Now that we've celebrated world Bunny Day and Easter, it's only fitting to note that the bunny era has ended at our house. Flopsy, the last of our five rabbits, passed away yesterday. She was my youngest daughter's first pet.
We can't be sad--ten years is a ridiculously long life for a Mini-Rex rabbit (average lifespan about six years), but it closes a chapter in my daughter's childhood.
Flopsy didn't do any fancy tricks or have any particularly fascinating personality traits--she was just an ordinary rabbit with incredibly soft fur and an overly round tummy. Though recently thinned by age and illness, in her prime she looked more like a fuzzy basketball. Eating seemed to be her primary purpose in life, and even in her old age she could make short work of a large carrot.

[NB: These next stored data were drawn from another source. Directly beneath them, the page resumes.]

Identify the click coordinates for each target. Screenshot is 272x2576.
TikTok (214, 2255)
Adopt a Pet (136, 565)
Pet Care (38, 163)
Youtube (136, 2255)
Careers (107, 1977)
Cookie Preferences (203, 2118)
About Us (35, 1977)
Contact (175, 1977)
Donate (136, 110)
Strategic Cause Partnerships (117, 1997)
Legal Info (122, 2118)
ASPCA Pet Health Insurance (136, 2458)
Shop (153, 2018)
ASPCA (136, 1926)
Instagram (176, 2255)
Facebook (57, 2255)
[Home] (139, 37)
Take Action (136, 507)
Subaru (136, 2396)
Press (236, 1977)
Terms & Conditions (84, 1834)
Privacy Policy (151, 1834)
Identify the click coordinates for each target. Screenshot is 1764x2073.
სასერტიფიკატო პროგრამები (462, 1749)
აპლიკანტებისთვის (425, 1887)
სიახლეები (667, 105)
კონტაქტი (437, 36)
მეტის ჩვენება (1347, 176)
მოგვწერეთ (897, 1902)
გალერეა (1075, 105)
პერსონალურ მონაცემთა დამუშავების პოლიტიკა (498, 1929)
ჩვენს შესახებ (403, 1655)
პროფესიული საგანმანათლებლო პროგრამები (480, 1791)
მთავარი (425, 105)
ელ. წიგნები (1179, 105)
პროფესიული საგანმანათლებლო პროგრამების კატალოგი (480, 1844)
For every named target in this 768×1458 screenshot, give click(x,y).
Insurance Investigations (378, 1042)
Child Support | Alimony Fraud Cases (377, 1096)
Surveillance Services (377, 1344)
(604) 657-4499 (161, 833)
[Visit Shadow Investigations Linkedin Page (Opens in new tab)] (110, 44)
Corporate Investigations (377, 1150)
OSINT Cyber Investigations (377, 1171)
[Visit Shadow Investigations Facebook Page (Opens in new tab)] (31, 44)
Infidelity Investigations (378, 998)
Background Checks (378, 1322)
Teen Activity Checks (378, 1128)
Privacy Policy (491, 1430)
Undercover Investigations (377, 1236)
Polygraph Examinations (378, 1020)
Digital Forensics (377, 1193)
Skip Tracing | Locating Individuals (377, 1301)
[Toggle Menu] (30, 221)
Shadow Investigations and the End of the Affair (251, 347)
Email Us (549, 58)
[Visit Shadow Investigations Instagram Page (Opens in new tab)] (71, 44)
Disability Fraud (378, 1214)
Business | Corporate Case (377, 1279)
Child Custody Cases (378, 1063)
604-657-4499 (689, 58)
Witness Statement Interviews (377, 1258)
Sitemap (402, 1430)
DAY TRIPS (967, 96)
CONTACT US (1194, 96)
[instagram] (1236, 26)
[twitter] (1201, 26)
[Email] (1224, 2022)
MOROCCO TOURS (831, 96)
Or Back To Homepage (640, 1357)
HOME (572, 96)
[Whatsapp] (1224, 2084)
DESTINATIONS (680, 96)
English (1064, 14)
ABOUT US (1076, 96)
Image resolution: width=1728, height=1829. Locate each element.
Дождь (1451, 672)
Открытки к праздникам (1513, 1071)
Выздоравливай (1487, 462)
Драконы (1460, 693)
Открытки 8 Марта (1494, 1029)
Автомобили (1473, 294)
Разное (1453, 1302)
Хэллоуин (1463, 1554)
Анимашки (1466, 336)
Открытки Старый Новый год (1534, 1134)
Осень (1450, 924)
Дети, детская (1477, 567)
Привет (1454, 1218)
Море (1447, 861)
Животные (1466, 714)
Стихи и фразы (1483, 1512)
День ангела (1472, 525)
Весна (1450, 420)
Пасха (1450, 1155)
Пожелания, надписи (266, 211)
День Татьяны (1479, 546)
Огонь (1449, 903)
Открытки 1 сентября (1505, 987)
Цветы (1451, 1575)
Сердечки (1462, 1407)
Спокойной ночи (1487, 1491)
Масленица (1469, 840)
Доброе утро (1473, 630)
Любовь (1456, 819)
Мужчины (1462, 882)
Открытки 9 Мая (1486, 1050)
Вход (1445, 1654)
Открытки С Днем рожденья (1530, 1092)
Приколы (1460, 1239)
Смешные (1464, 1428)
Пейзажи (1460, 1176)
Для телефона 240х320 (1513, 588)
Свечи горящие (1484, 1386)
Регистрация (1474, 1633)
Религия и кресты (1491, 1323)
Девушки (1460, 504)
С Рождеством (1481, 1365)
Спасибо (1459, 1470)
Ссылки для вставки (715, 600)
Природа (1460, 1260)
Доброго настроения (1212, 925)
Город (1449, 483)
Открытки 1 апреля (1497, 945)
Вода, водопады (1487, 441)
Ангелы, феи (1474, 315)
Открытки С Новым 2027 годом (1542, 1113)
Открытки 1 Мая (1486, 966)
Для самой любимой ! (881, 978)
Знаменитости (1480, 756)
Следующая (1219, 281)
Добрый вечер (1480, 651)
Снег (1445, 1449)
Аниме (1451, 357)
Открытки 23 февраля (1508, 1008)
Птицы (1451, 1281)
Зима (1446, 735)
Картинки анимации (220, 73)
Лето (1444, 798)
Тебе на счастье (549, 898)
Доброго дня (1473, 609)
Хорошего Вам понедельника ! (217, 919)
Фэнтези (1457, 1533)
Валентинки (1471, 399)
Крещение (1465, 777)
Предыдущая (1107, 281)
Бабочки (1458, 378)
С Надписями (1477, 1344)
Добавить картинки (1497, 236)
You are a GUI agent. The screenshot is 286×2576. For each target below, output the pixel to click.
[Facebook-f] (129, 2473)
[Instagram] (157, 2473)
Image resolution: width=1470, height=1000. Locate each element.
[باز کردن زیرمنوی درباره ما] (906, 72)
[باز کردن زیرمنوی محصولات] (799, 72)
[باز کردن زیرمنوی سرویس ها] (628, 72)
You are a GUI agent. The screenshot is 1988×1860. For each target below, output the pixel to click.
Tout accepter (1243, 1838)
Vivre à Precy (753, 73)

I was my daughter's age (16) when I lost my first pet, a basset hound named Herbie. He'd been with us since I was five, and I grieved for a long time. Nearly forty years later I still dream about him--sometimes in my dreams he can talk, and he tells me how much he misses me. And though his passing marked the end of my childhood, he was my inspiration, years later, for my Lunchbox books. A part of me will always be eleven years old, tromping through the neighborhood with Herbie in search of adventure. He was just an ordinary basset hound, but to me he was Rin-tin-tin. He was my sentry dog when I played army; he was my rescue dog when I stepped through a snowdrift and got stuck in a muddy ditch (actually, he just kept walking and left me there to unstick myself), and he was always there to talk to. And I wrote stories--dozens of short stories--about Herbie, in which he was a world traveler, a war hero, or a goofy foil for my brother's pet mouse, who was always the "straight man" in my stories. In essence, Herbie helped me to become a writer--because as writers we have to apply our imaginations to ordinary things and make them extraordinary.